I collapsed at the end of the day, looking like a wounded soldier limping back from a great battle. My oldest daughter fell asleep waiting for me while I was still attending to the others. I felt like a failure. I recalled those painful words a family member said to me, when we first announced my fifth pregnancy: “Well, I just hope you can handle it.” Maybe she was right. Maybe I couldn’t handle it, after all.
After washing the vomit out of my hair, I sat down to catch up on the President’s speech at the March for Life. I didn’t expect it, but when I heard his words, a tear rolled down my cheek.

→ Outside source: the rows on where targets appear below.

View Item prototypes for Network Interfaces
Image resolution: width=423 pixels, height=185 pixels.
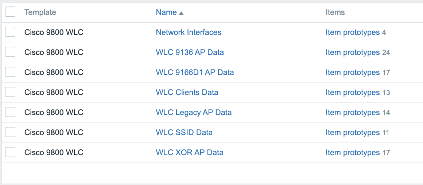click(353, 32)
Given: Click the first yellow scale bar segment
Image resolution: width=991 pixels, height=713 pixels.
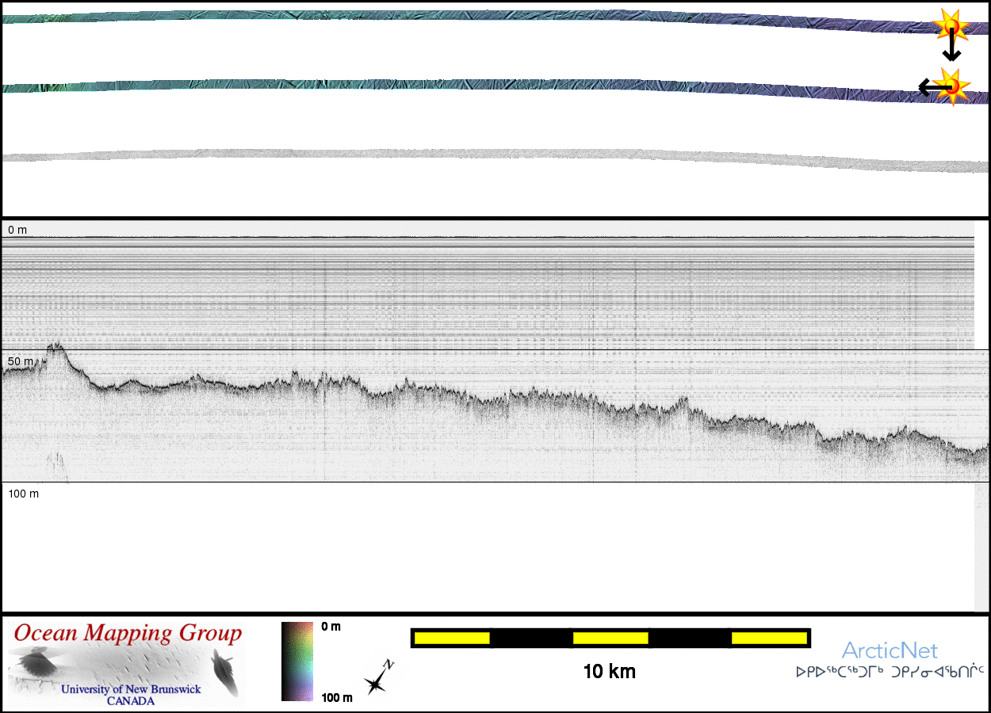Looking at the screenshot, I should 451,638.
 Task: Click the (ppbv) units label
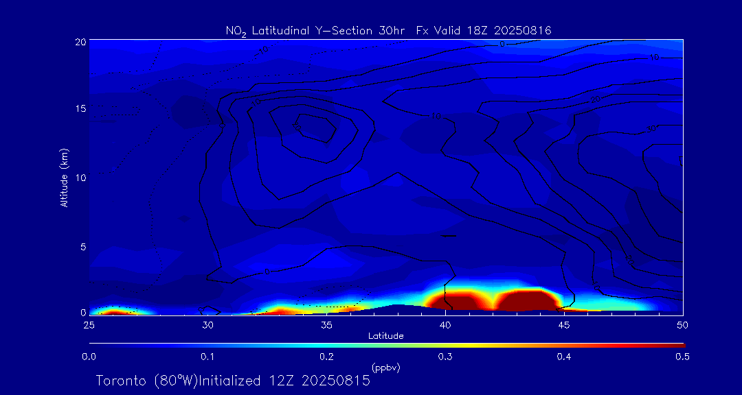tap(385, 368)
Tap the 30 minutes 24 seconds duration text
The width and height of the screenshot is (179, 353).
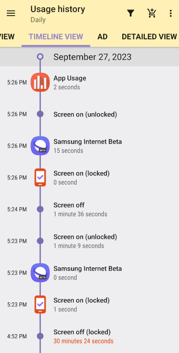pyautogui.click(x=84, y=341)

“Mothers, you are heroes. Your strength, devotion, and drive is what powers our nation. Because of you, our country has been blessed with amazing souls who have changed the course of history.”
Heroes are those brave souls who recognize that there’s a battle going on, and they show up—on the front lines. Heroes courageously offer the best of their bodies and their hearts for the sake of bringing forth goodness in a world where darkness looms, and evil is always on the horizon. This is the heart of the Gospel today: “You are the light of the world” (Mt 5:14). The city is in darkness, a terrible darkness. And heroes are desperately needed.
So dearest mamas, if you have ever:
– offered your own body and blood in the grueling marathon that is childbirth and recovery;
– braced yourself for the pain when your baby first latches;
– pulled your body out of bed for the eighth time in one night;
– had to tell your child “no” and a tantrum ensued;
– felt that you might scream if your older children don’t stop bickering;
– winced when you got dirty looks because your child was too loud at Mass;
– tried to teach good habits, but there’s always clothes on the floor;
– pulled some food out of your van that was so old you didn’t even know what it used to be;
– worried that your child still has a lot of maturing to do;
– listened to their painful stories when a peer was mean at school;
– suffered in your heart because of your child’s choices, despite giving it your all;
You might just be a hero.
As Teddy Roosevelt once said, “It is not the critic who counts; not the man who points out how the strong man stumbles, or where the doer of deeds could have done them better. The credit belongs to the man who is actually in the arena, whose face is marred by dust and sweat and blood; who strives valiantly.” And mamas, with our real blood, sweat, and tears, we are most definitely in the arena!
I know I will never be a hero like Hercules. I may never slay the great Goliath and win the accolades of others. But I know that I’ve stood on the front lines of Love, and it has made all the difference.